Again, none of these women had manifest personality problems and five of the six were attractive (the sixth was the dame I cannot locate). None of them were difficult to be around.

I am vaguer about what happened to the men (leaving myself aside). One lives in England, self-employed as a part of a crew of consultants who share some facilities. His Linkedin profile is curious. There is a twelve year gap in his work history (which includes the years I knew him). I do recall that the resumes he was sending out neglected his current employment. I never knew why. Another was a bachelor engineer; there is someone by that name in suburban Los Angeles and the right age. Cannot say it is him; if it is, he has a wife who sells real estate. A third is this rector in Westchester. It goes downhill from there, for the most part.

"Six women, two husbands, one set of kids."

Not being anonymous, I'm not going to be very specific, but I have noticed similar patterns. More typically in what I see is multiple childless or one-child marriages, but the result is similar: a nearly absent generation of children. I notice this particularly among WASP families and am wondering if the people you describe are in that category.

I think one of these six women came from an unChurched Irish Catholic background and she and her siblings were certainly a great deal less fecund than their parents. One was black, but from an old patrician family. The other four were non-ethnic and had a mix of English and German surnames.

As for the men, the rector and the engineer had somewhat exotic backgrounds, but the rest replicated the women. I had forgotten 'til this moment that the one black man we had in our number was very peripheral (and quite clearly in problematic circumstances. I've no clue where he worked; he lived in a boarding house of which no more exist in that town and was unmarried at age 37).

The woman with the kids was a rector's daughter. I believe she and her husband now belong to a Unitarian congregation.

The fertility rate of the men has also been low, to the extent that I can verify it.

You surmised correctly on another point. One of the men and the husband of one of the women came from families that were once prominent in that town but had seen considerable regression toward the mean.

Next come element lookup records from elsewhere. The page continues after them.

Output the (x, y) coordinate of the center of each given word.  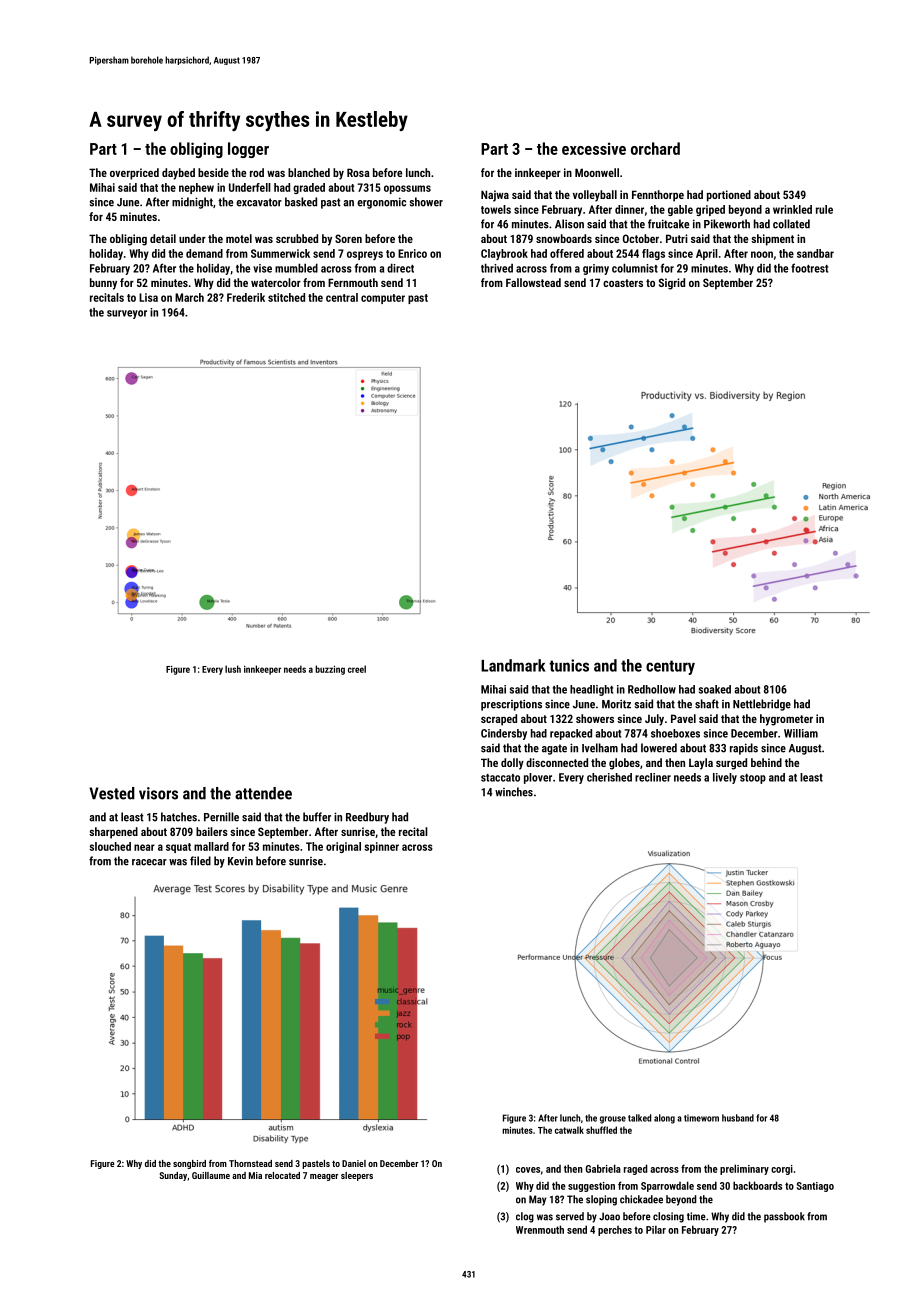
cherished (609, 777)
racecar (149, 862)
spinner (381, 847)
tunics (569, 665)
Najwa (495, 196)
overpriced (134, 174)
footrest (809, 268)
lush (233, 669)
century (670, 667)
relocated (282, 1175)
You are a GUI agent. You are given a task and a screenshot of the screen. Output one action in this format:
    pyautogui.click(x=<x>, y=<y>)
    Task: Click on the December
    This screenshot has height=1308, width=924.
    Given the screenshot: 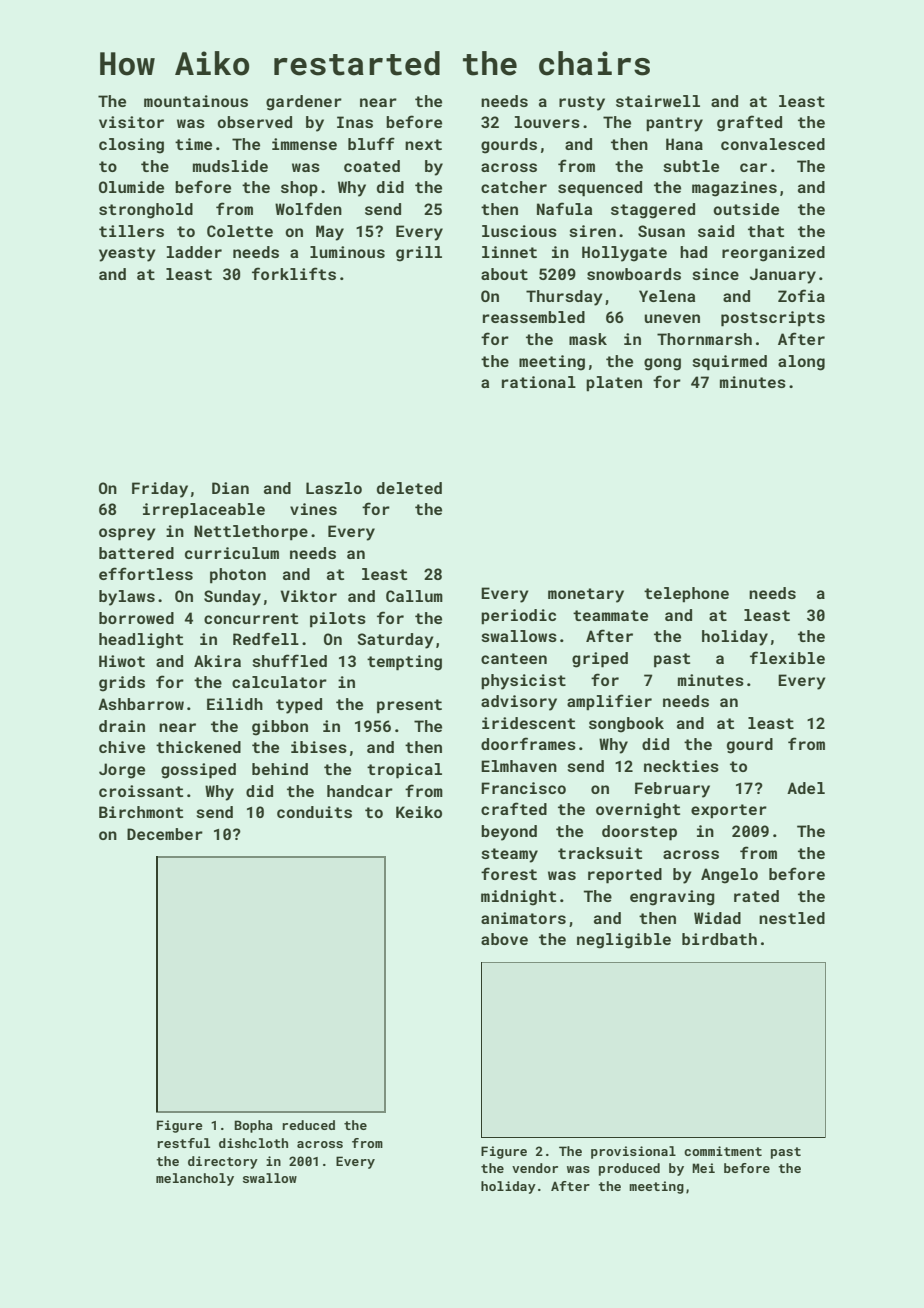 What is the action you would take?
    pyautogui.click(x=165, y=834)
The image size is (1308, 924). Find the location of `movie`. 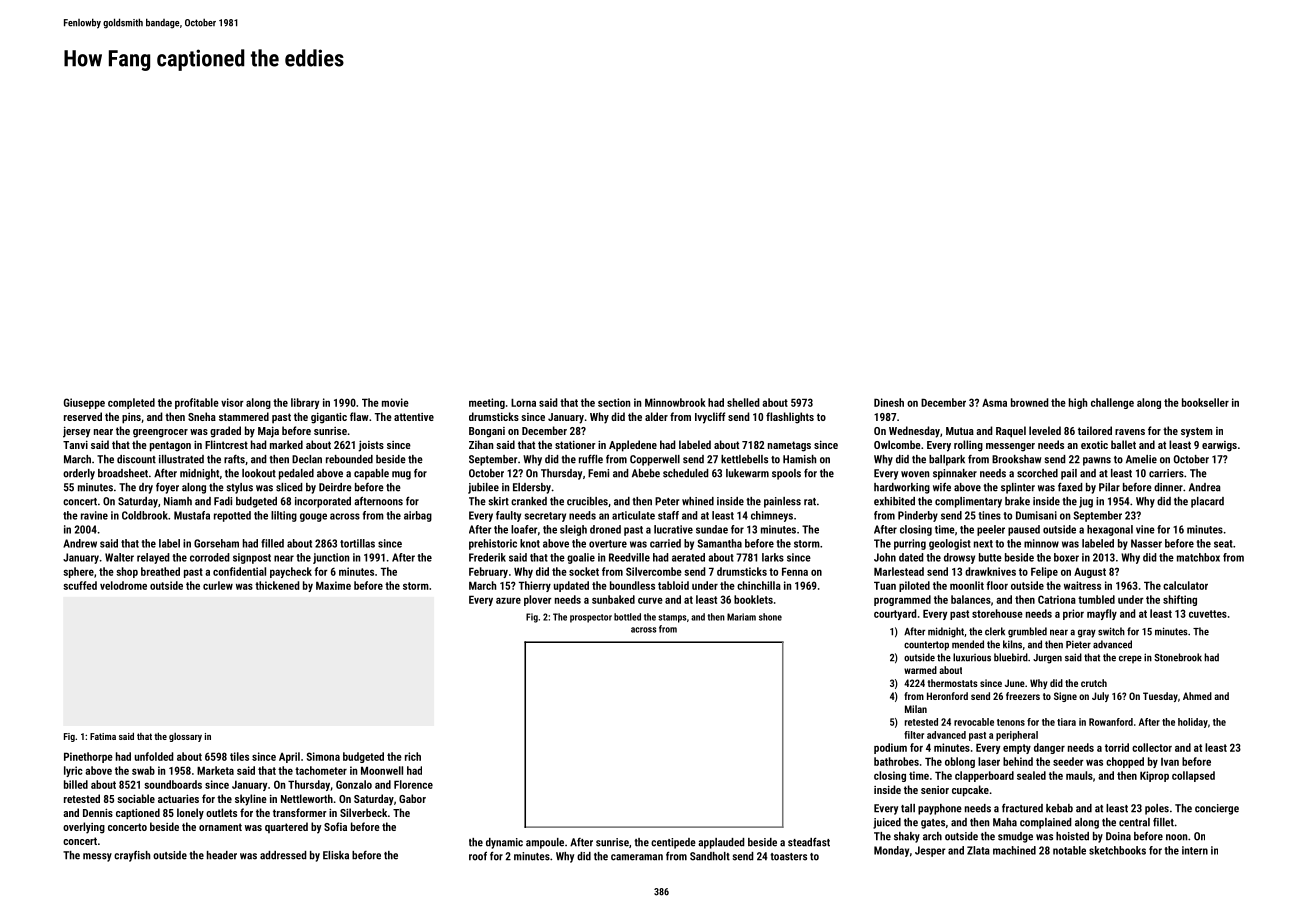

movie is located at coordinates (395, 402).
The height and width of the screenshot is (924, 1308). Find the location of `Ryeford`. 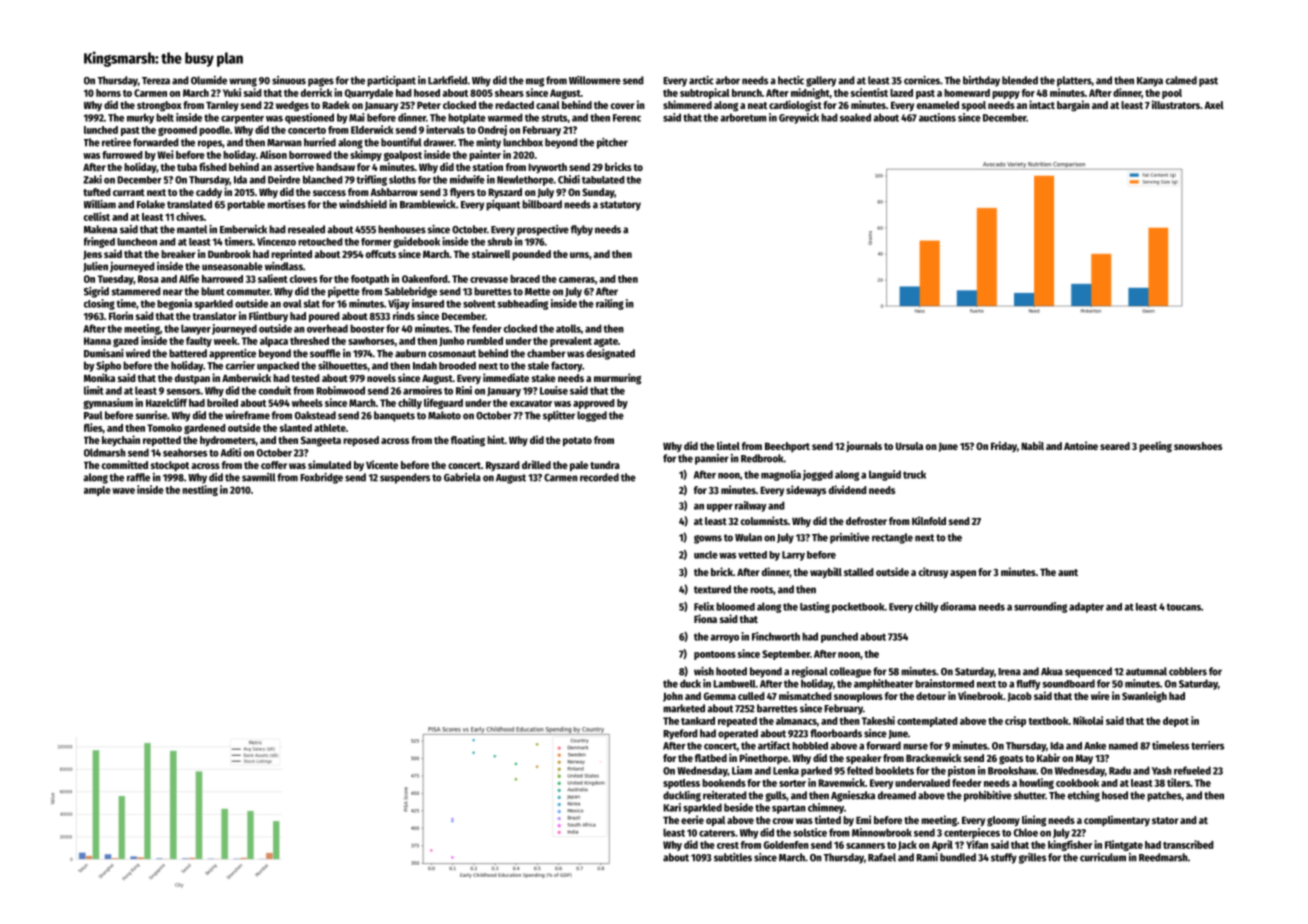

Ryeford is located at coordinates (680, 734).
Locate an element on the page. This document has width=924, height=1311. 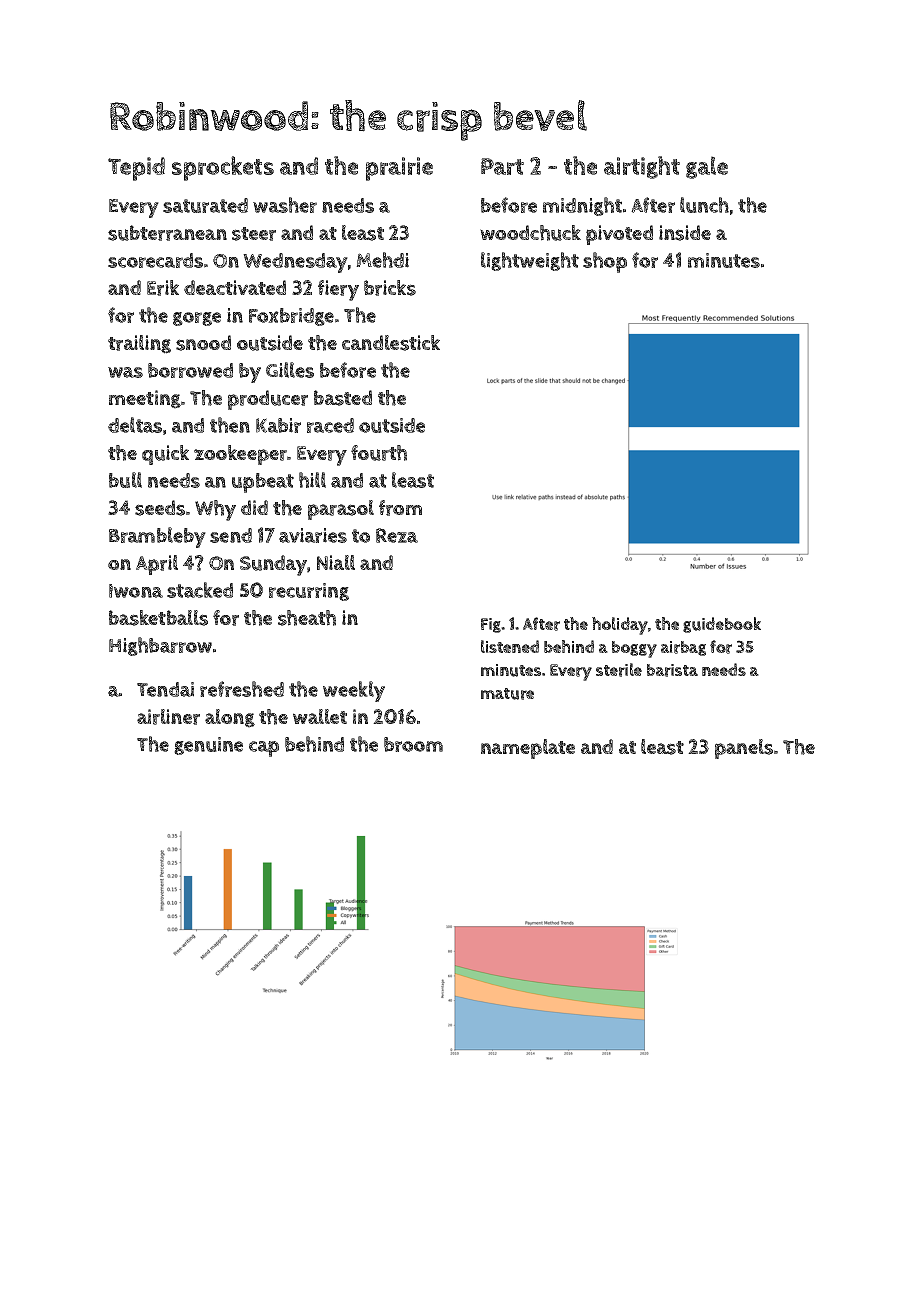
weekly is located at coordinates (354, 691).
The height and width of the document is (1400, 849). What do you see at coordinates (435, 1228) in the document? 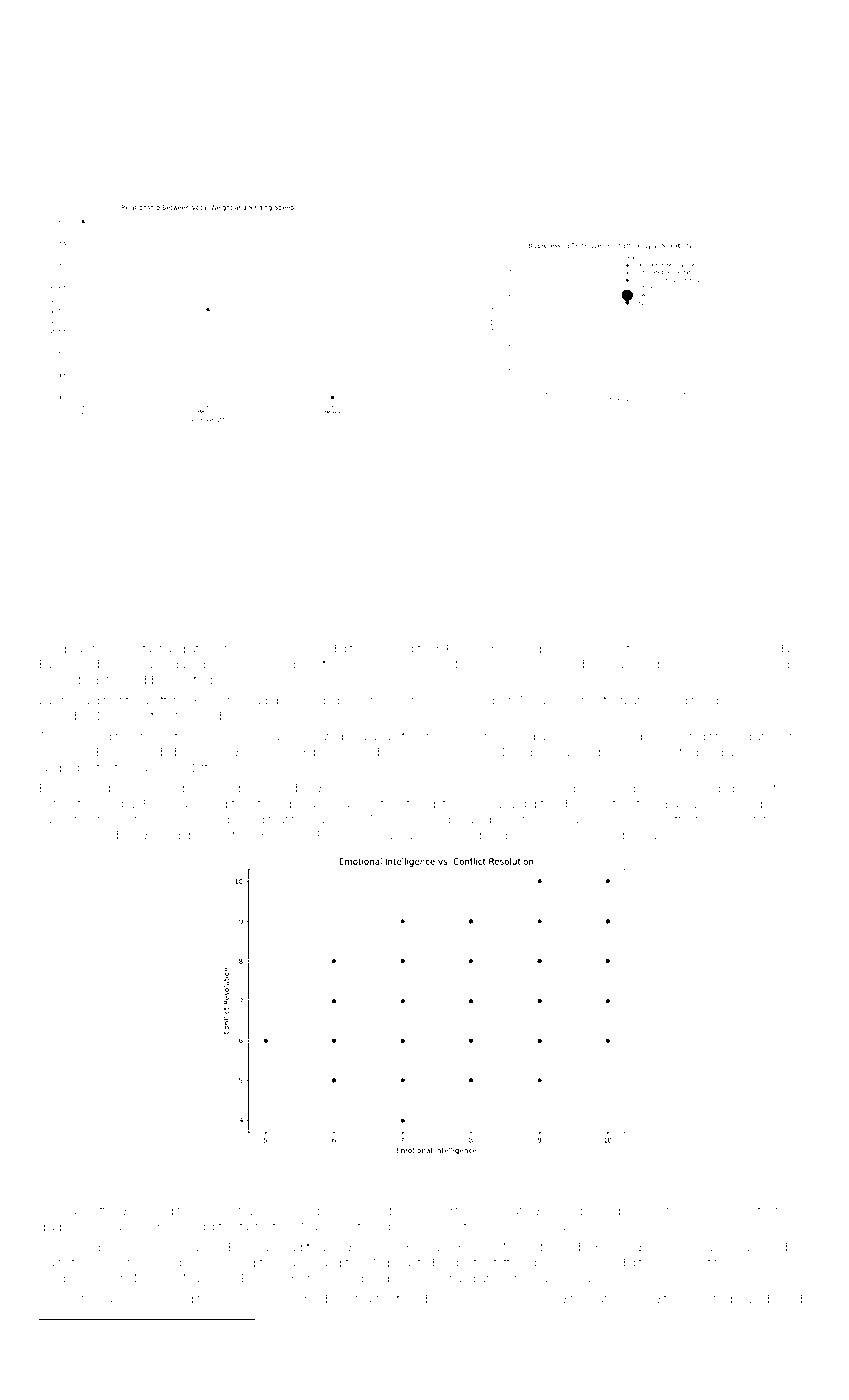
I see `plumbers` at bounding box center [435, 1228].
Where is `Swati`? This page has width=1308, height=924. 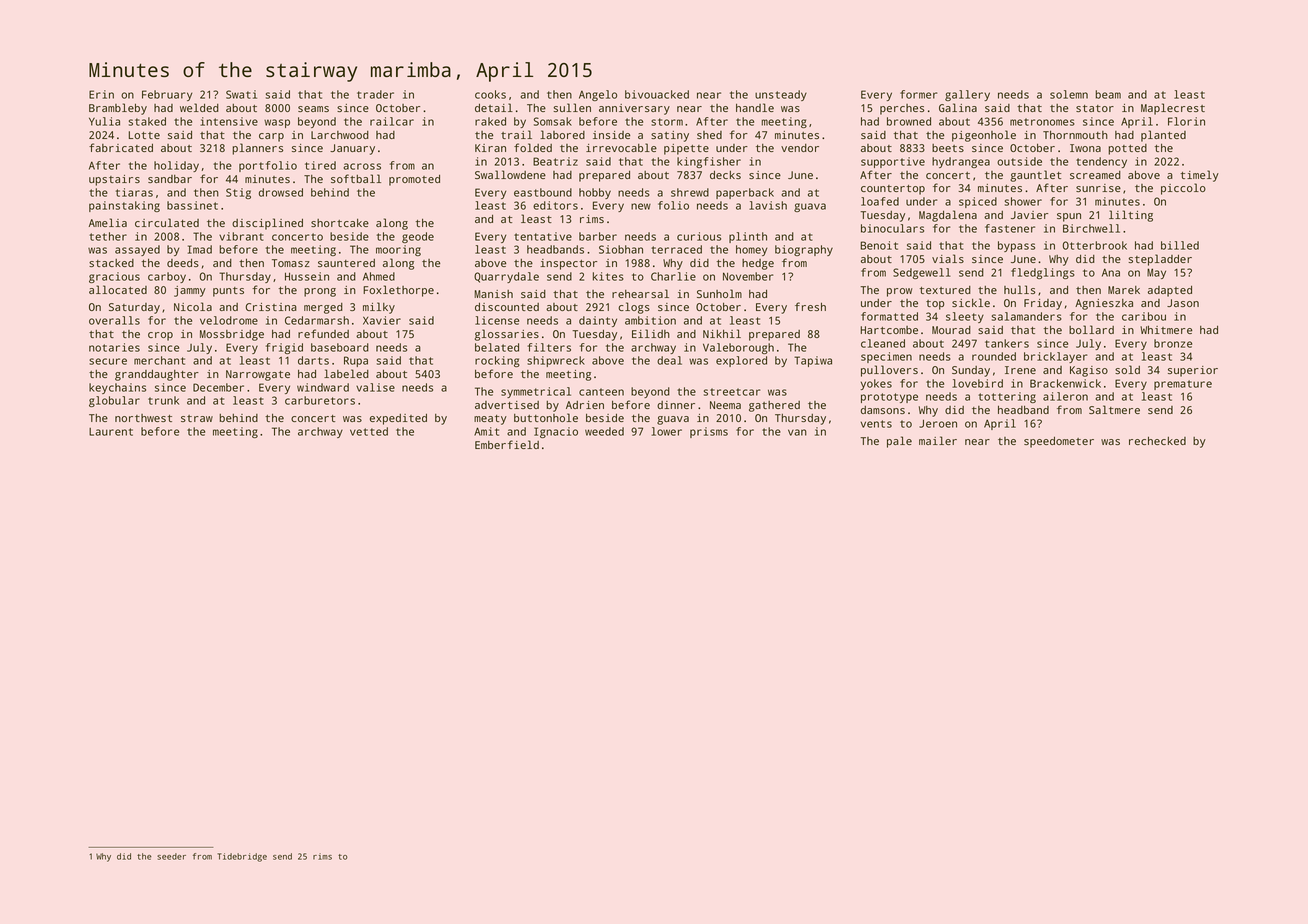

I suppose it's reasonable to assume that the people with the English and German surnames were white and Protestant, if not specifically Anglo-Saxon. When I said WASP I didn't mean to emphasize the prominent, because where I grew up almost everybody who wasn't black was WASP, or at least WP. There were a few Catholic and Jewish families, but offhand I can't remember any schoolmate with a Latin surname. There were some French ones but I suspect they came by way of the Norman conquest of England.

Anyway, it's a melancholy picture. There was a prominent family in the town where I grew up where there were two children of my generation. The son became a veterinarian but was involved in drugs and spent time in prison for using a color copier to make counterfeit money. I've heard vague allusions to serious difficulties in her life. I don't think either of them ever married or had children, and both are now dead.

Many of the prominent have remained that way, but overall have produced children at less than the replacement rate.

Same deal. IIRC, both of these men came from moderately fecund families (four or five children) from parents born ca. 1925, I believe. Both had at least one catastrophic sibling (schizophrenia in one case, a jumble of alcoholism and street drugs and nymphomania in the other). One is a shirt-tail relation of the chairman of the old family business (IIRC he was a music teacher or worked for a radio station, I forget); in the other case, the family business has long since been swallowed up by other companies and no one had had anything to do with it for decades prior to that.